▶ [TO DO]: Convert the stretch of rows from the line containing "Click the Vietnam flag country code selector" through the end of the rows into a JSON list of strings, one string per line, skipping blank lines. Omit the pictures.

▶ [PROVIDED DATA]:
[Start]

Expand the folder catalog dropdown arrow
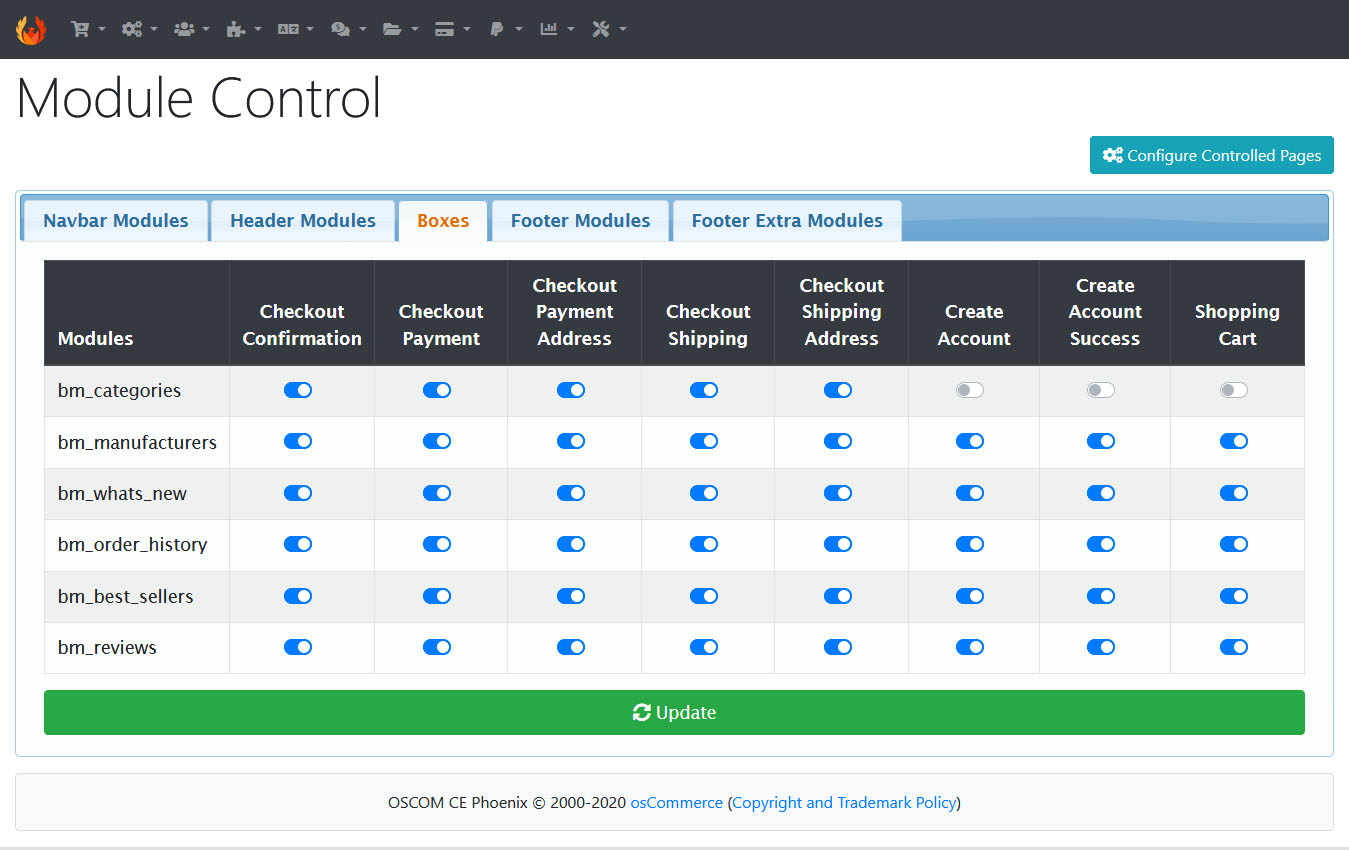Viewport: 1349px width, 850px height. point(415,29)
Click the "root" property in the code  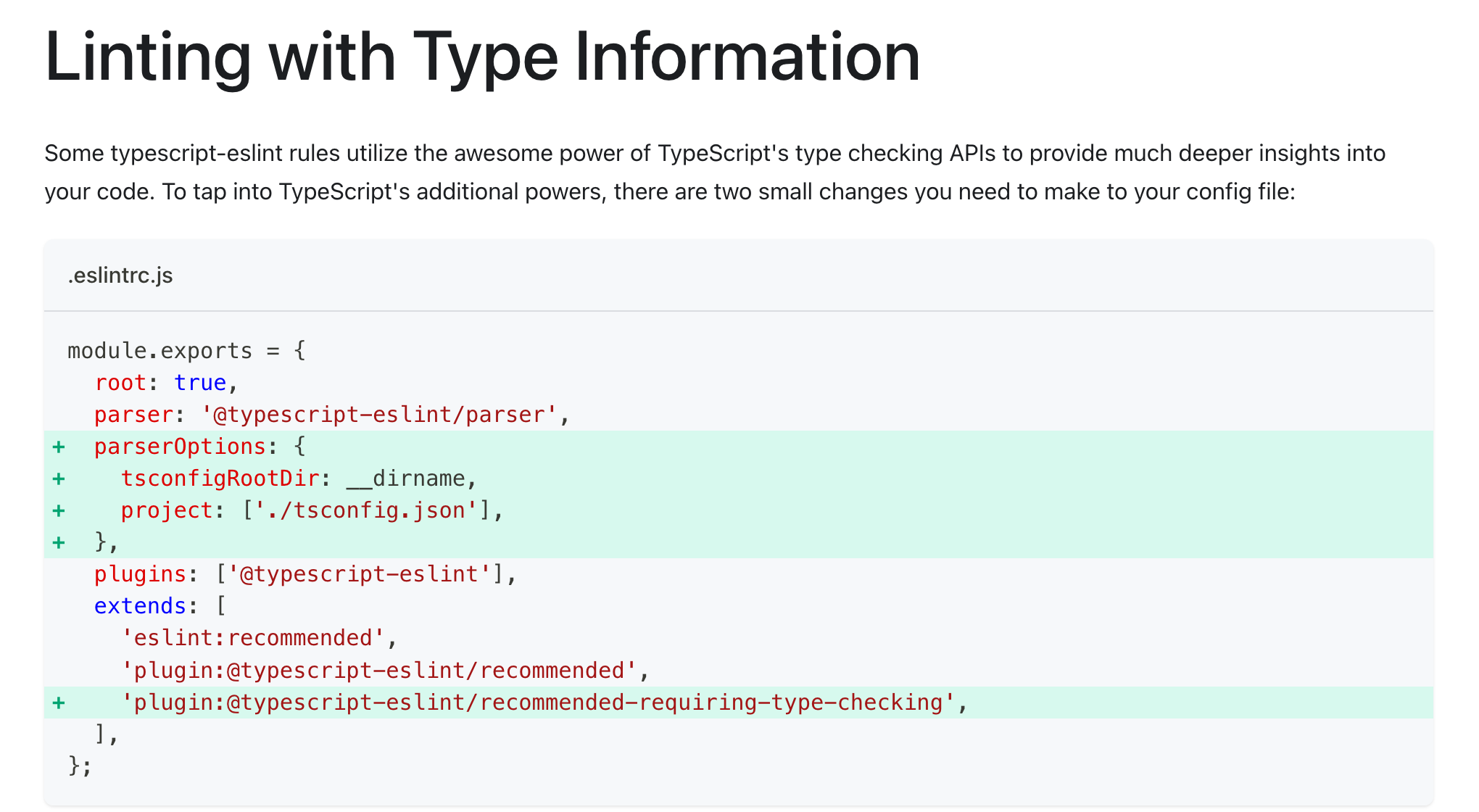tap(120, 383)

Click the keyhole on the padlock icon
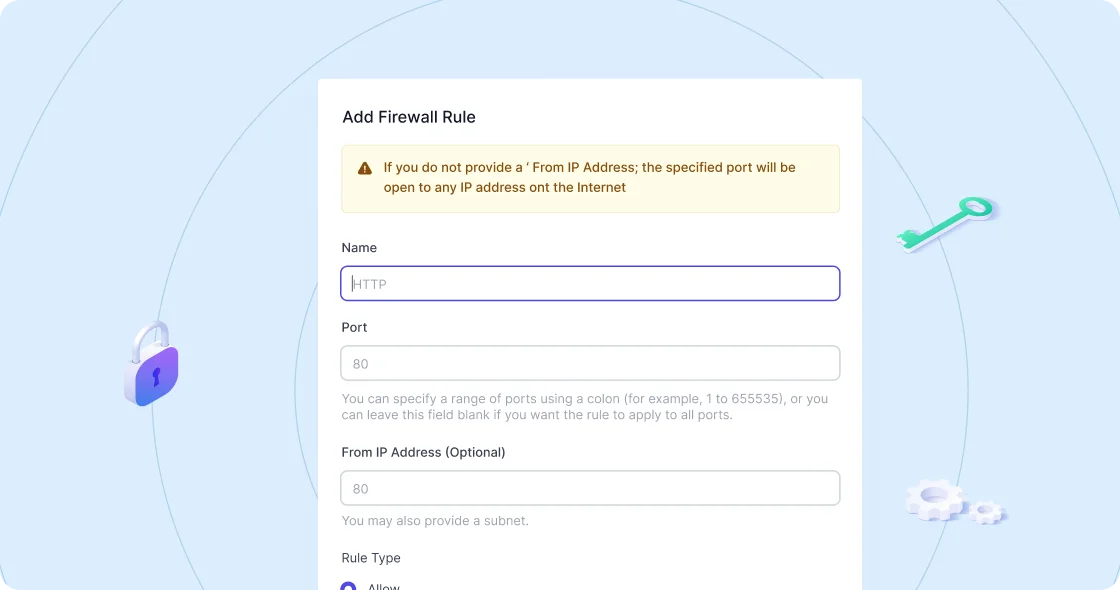(x=155, y=376)
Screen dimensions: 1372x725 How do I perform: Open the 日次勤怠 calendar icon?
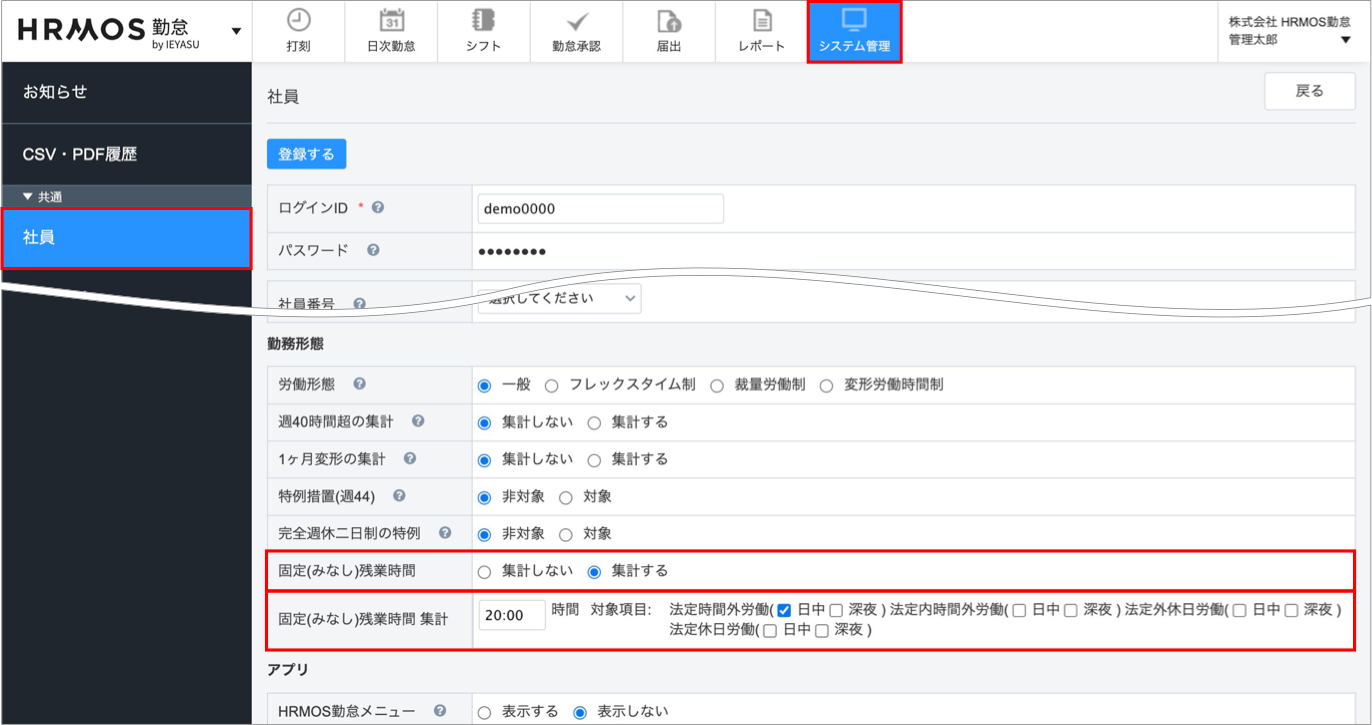tap(391, 21)
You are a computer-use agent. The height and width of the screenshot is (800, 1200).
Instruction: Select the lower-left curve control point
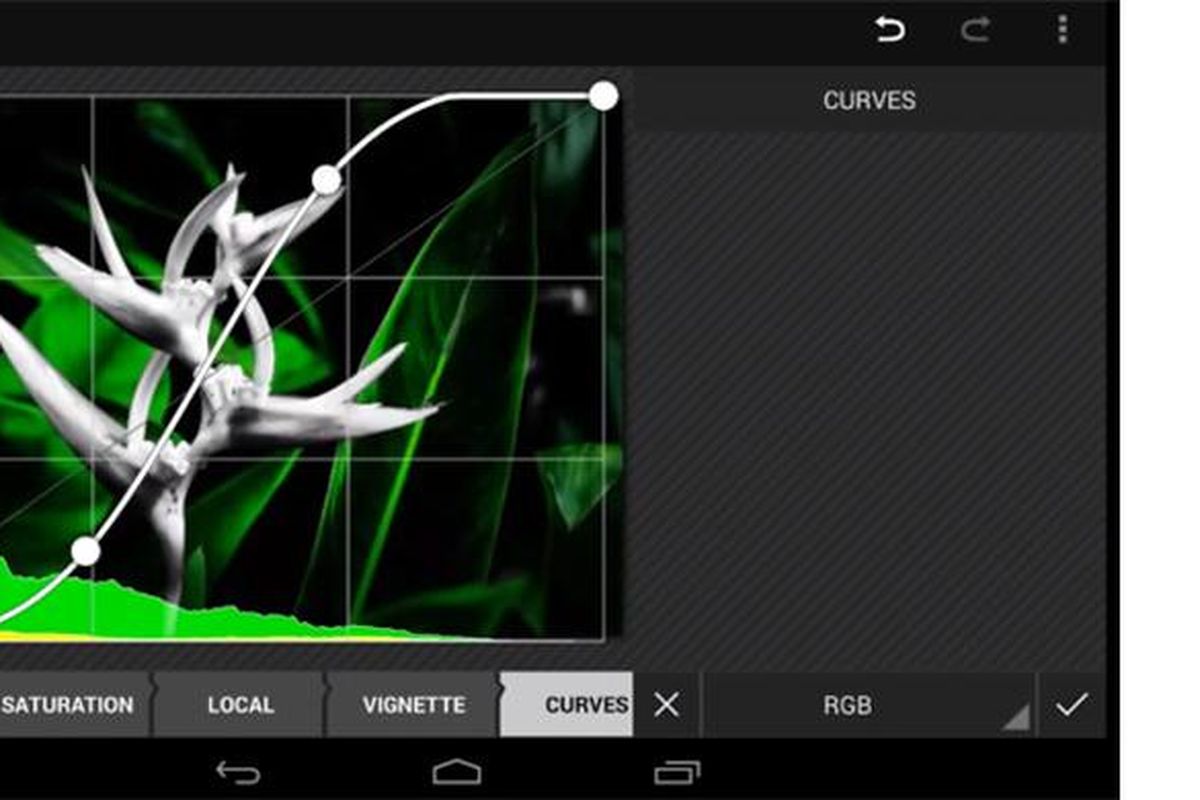(86, 551)
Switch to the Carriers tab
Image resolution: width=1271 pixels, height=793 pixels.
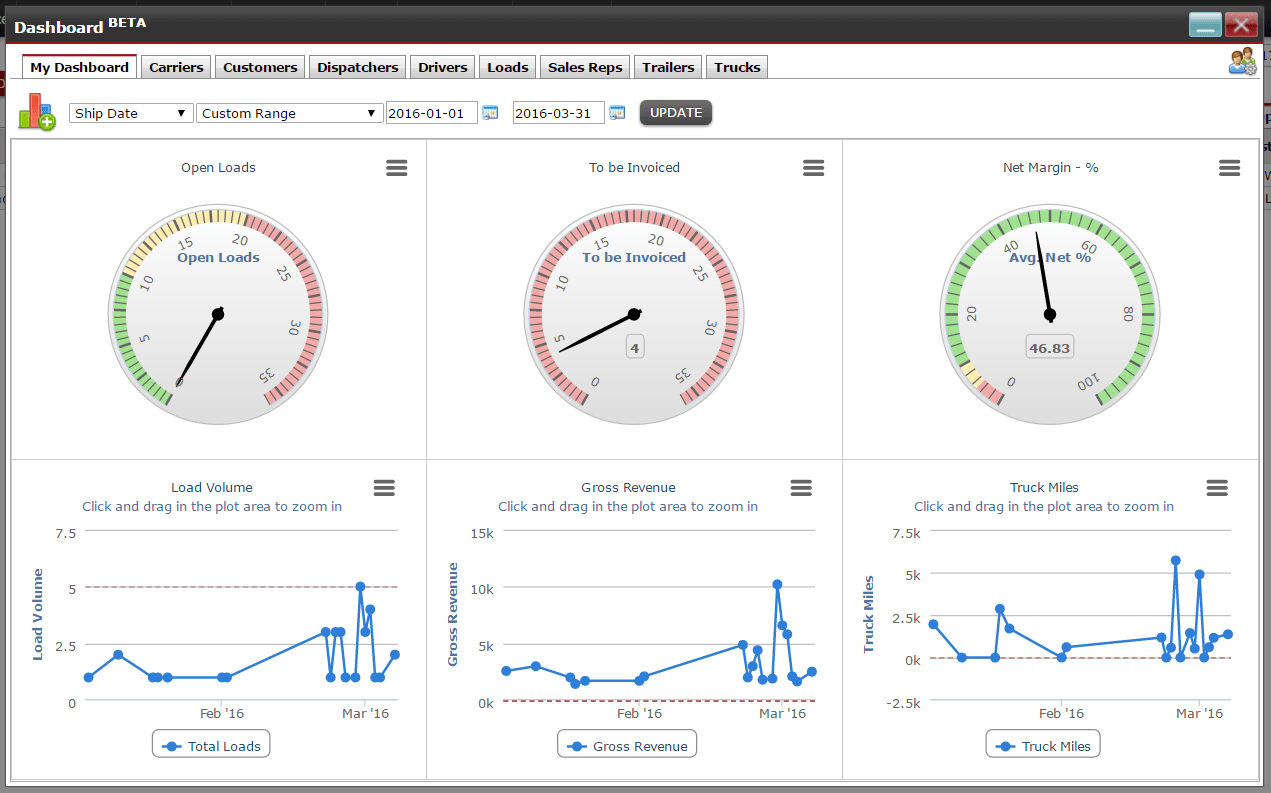pyautogui.click(x=176, y=67)
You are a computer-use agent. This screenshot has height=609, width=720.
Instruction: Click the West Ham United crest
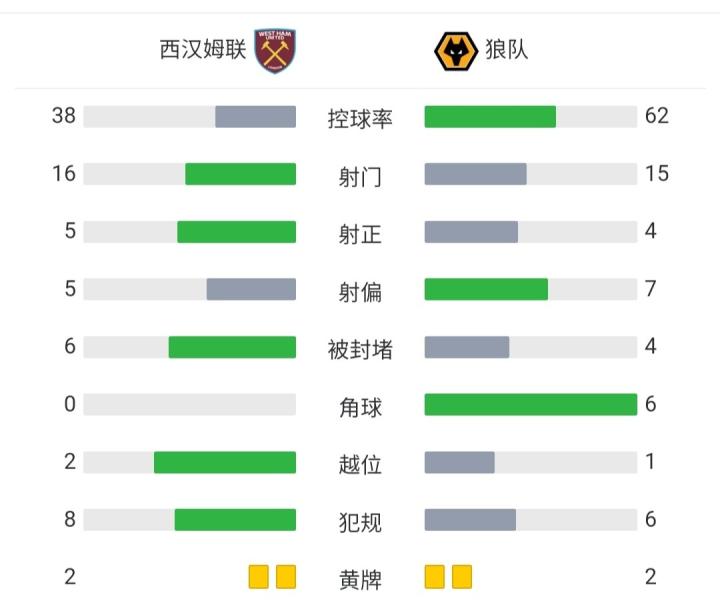coord(275,50)
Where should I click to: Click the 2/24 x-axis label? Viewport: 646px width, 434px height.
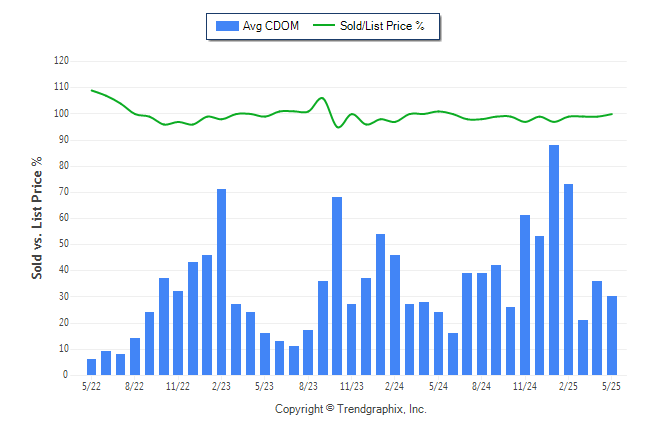[x=395, y=386]
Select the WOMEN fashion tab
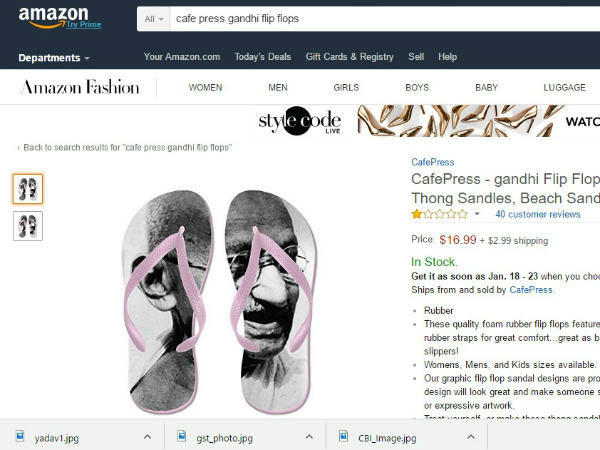Viewport: 600px width, 450px height. click(x=205, y=88)
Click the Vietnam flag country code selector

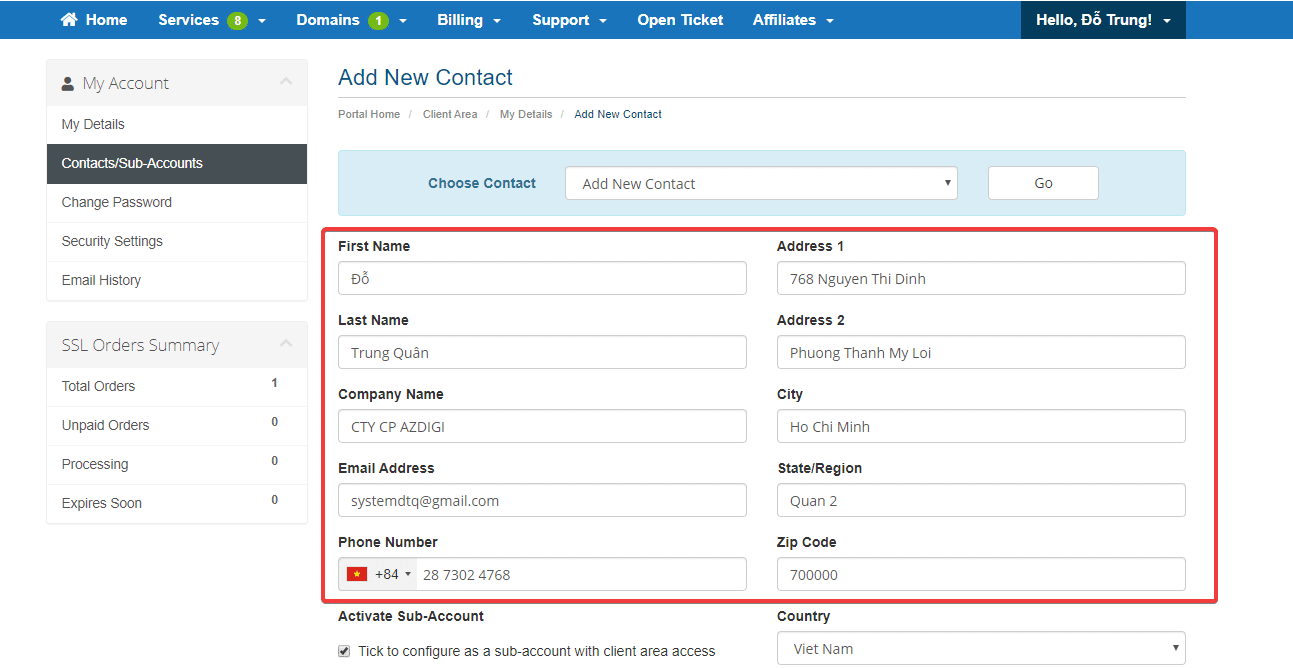click(x=378, y=574)
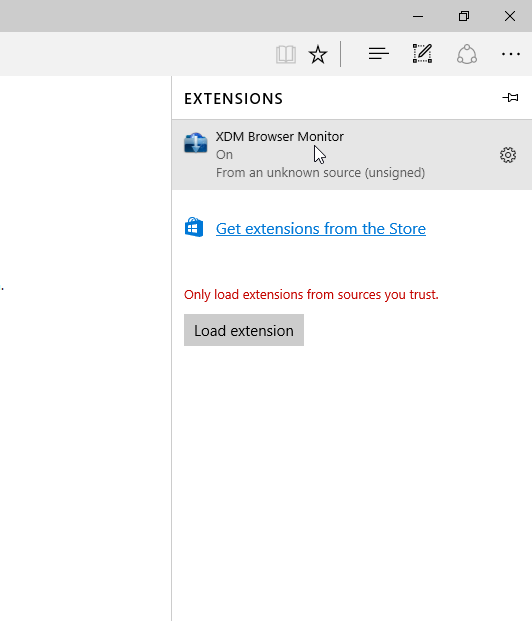
Task: Select the XDM Browser Monitor entry
Action: (352, 154)
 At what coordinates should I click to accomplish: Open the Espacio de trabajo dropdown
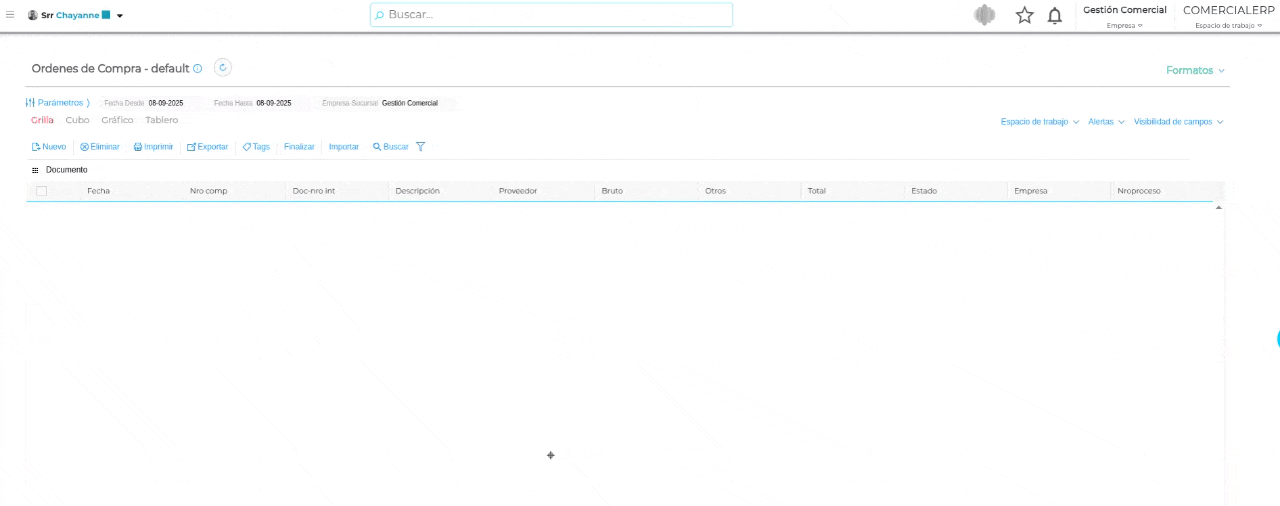[1040, 122]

[End]

▶ [COMPLETE OUTPUT]:
[
  "Click the Vietnam flag country code selector",
  "click(x=378, y=574)",
  "Task: Select the XDM Browser Monitor entry",
  "Action: (352, 154)",
  " At what coordinates should I click to accomplish: Open the Espacio de trabajo dropdown",
  "[1040, 122]"
]